Today, God sent Elaine and me to another culture and another environment for the next phase of this trip. We are attending a five-day gathering of like-hearted ministries networking together to access the remaining Muslim unreached people groups. While our focus for the next few days turns to the Muslim world we continue to pray for those Hindus and Buddhists we have encountered in Nepal – in the distant past, the recent past, and even those we have yet to meet. May God bind up the things surrounding them and loose them from the darkness.
Stay tuned for more news from Mission: Nepal and “pray on!” for the work God is doing there – and elsewhere in the Climbing For Christ world.
Thursday, Feb. 21
Gary and Megh planning a trekking route for November. (Photo by Elaine Fallesen)

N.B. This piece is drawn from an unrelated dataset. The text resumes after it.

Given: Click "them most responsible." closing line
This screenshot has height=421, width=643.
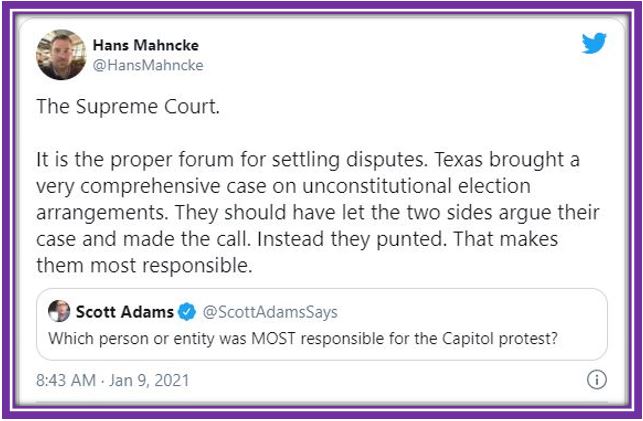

We had a breakfast meeting with Megh at our favorite Kathmandu coffee shop, discussing the work ahead. We mapped out a route for Mission: Nepal 2019, Part 2 in November, and planned 2020 expeditions. We also talked about Humla, Rolpa, the church at Pokhara, and how God continues to lead Megh as our worker here. He quoted his guiding verses:
“Every place that the sole of your foot will tread upon I have given you…” – Joshua 1:3 (NKJV)
“Assuredly, I say to you, whatever you bind on earth will be bound in heaven, and whatever you loose on earth will be loosed in heaven.” – Matthew 18:18 (NKJV)
My prayer for this expedition had been loose others from darkness and bind up the enemy (based on Jesus’ words to Peter in Matthew 16:19). May we continue to pray those words from Matthew.
Megh told us that Samuel and Budhi had called the night before to say they had made it back to their homes in Phulkharka. They wanted to thank us for taking them to villages they’d never visited. They called “Gary Ba” (Gary father) and “Gary ma” (Elaine mother) their “spiritual parents.” We are honored. They have servants’ hearts unlike any we see in most places. We look forward to serving alongside them again in November.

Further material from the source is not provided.